Action item
Would you please copy each line below that includes the string "computer"?

:: Input for this task ::

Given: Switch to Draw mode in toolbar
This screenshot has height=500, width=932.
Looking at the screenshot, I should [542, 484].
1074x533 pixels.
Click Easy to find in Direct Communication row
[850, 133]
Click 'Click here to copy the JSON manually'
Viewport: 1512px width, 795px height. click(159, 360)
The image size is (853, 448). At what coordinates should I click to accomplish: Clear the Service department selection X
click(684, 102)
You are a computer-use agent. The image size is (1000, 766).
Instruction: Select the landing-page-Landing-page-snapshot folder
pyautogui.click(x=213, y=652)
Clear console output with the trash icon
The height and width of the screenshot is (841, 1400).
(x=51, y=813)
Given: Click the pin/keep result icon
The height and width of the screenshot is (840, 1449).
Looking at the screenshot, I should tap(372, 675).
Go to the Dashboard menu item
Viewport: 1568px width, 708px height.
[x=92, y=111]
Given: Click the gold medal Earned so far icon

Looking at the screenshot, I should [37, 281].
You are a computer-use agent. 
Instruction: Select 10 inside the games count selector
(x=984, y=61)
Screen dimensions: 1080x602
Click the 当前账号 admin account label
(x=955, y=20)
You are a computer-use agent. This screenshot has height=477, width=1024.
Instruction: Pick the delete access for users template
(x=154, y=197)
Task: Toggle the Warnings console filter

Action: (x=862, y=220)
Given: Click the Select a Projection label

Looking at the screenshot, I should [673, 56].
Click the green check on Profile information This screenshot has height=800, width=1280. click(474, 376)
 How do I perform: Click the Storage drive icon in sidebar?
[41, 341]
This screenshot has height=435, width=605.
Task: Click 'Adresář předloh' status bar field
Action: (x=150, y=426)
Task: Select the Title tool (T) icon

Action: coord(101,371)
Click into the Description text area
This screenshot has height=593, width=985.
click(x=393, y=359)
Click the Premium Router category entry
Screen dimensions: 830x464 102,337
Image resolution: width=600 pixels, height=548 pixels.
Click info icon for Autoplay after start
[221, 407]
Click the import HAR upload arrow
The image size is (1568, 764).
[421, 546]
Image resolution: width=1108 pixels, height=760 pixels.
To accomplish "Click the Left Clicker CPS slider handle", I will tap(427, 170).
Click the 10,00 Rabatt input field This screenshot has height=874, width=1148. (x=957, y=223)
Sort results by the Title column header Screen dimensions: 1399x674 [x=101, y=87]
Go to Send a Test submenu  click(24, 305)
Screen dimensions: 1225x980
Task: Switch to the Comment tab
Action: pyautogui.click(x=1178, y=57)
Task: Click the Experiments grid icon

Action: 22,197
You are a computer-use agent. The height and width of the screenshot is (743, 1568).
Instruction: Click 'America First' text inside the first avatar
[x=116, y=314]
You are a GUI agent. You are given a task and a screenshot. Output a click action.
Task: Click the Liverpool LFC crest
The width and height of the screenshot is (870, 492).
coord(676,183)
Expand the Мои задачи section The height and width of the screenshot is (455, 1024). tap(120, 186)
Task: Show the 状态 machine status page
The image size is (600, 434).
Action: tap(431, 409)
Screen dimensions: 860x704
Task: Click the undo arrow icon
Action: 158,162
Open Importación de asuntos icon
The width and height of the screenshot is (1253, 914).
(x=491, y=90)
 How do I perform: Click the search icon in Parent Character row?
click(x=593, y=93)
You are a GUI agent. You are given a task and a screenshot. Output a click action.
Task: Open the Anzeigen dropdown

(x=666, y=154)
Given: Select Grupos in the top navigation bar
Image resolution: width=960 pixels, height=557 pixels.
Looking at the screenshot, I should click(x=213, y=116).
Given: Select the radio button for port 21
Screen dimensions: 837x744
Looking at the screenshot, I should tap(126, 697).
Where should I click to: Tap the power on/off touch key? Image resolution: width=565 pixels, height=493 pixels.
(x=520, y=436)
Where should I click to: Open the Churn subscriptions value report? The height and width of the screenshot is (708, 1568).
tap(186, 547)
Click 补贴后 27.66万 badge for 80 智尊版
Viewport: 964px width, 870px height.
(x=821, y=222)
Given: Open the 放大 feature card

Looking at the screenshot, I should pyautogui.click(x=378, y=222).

:::

Answer to this exercise
You are a computer-use agent. The image size is (1000, 766).
You are a computer-use agent. 
You are a computer-use agent. This screenshot has height=477, width=1024.
You are a computer-use agent. The height and width of the screenshot is (743, 1568).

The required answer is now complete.